Tuesday, October 25, 2005

Book of the month

We already have a favorite prescient cartoon, now for our favorite prescient book. (See here for the latest developments. Has Fitz flipped Libby?)

Worse Than Watergate: The Secret Presidency of George W. Bush by John Dean.

For those who don't recall the name, John Dean was Nixon's White House counsel (not to be confused with Harriet Miers), who turned witness for the prosecution and pled guilty to obstruction of justice. It takes one to know one. You can't con a con man. Don't kid a kidder, etc., etc.

From the reviews:

John Dean goes further back, seeing in Bush all the secrecy and scandal of Dean's former boss, the notorious Richard Nixon. The difference, as the title of Dean's book indicates, is that Bush is a heck of a lot worse. While the book provides insightful snippets of the way Nixon used to do business, it offers them to shed light on the practices of Bush. In Dean's estimation, the secrecy with which Bush and Dick Cheney govern is not merely a preferred system of management but an obsessive strategy meant to conceal a deeply troubling agenda of corporate favoritism and a dramatic growth in unchecked power for the executive branch that put at risk the lives of American citizens, civil liberties, and the Constitution.

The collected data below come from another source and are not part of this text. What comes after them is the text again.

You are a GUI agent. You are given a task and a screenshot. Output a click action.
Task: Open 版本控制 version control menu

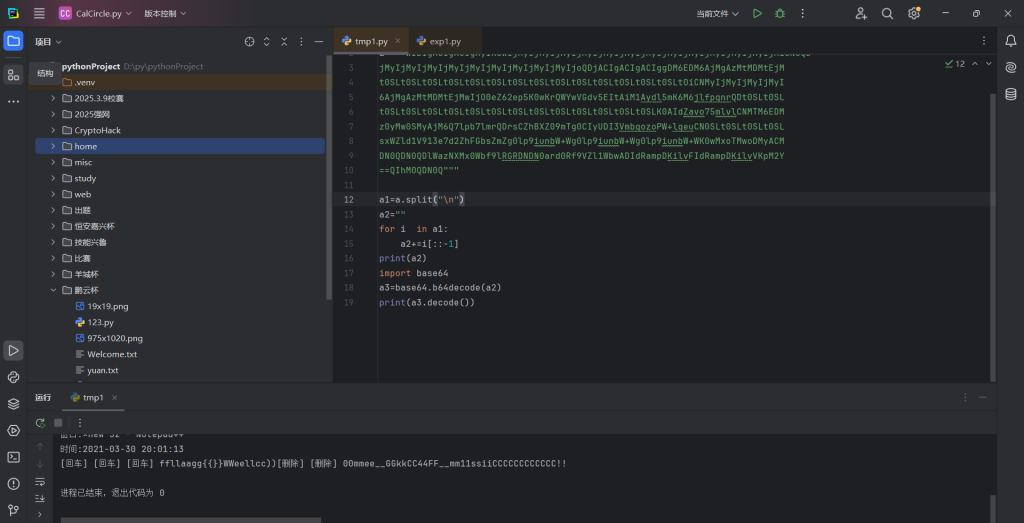coord(164,14)
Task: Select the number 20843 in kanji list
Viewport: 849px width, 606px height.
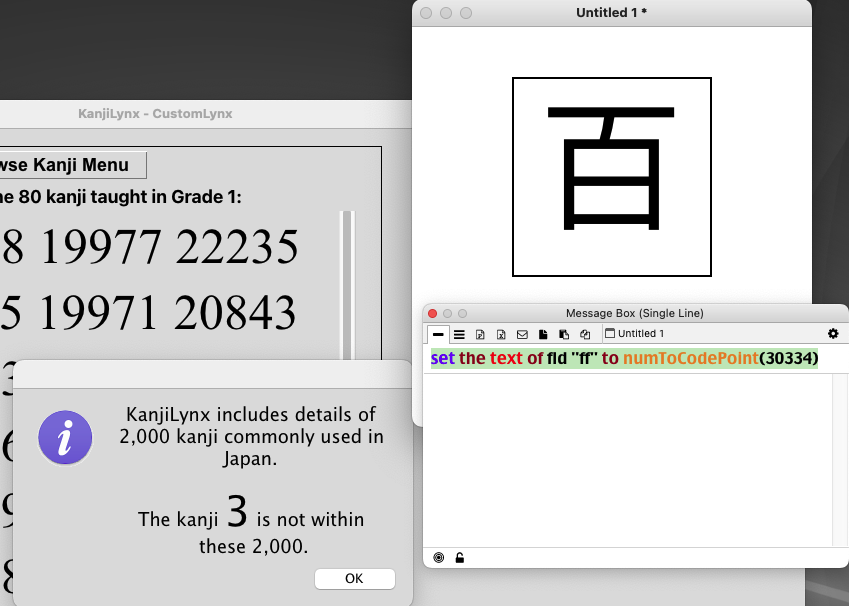Action: [235, 313]
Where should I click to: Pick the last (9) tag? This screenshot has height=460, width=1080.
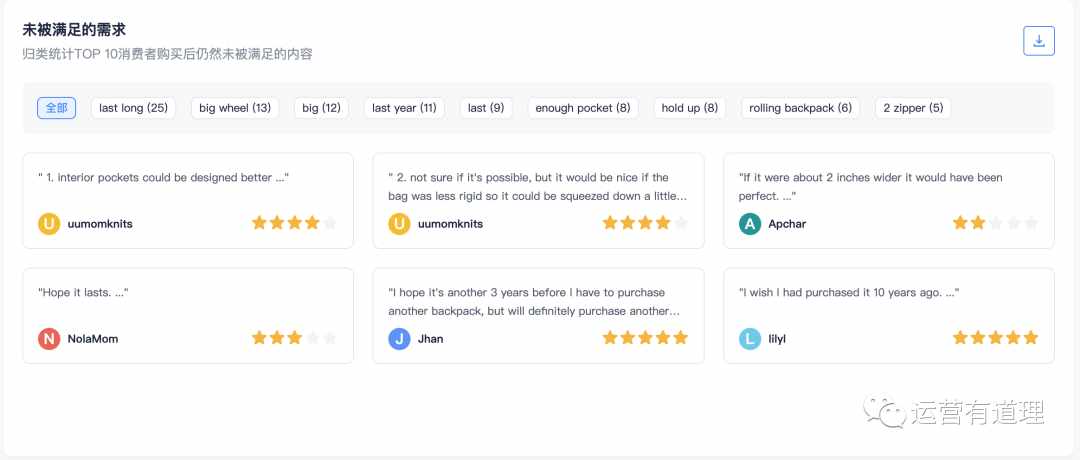pyautogui.click(x=486, y=108)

...For a convicted felon, John Dean is an exceptional author. I remember reading his own recollections of the Watergate affair and his own association with the subsequent events that led both to his own denouement and the resignation of Richard Nixon in disgrace in "Blind Ambition" in the mid 1970s. Once again he weighs in impressively by building a very strong circumstantial case for the investigation and possible prosecution of President George W. Bush for criminal actions that Dean terms to be indeed, "worst than those of Watergate". Culling from public records and the recollections of other eye-witnesses, Dean shows how Mr. Bush has systematically exaggerated, embellished, and engineered a series of preverifications and outright lies to the American public in an effort to convince us of the need for military intervention in Iraq.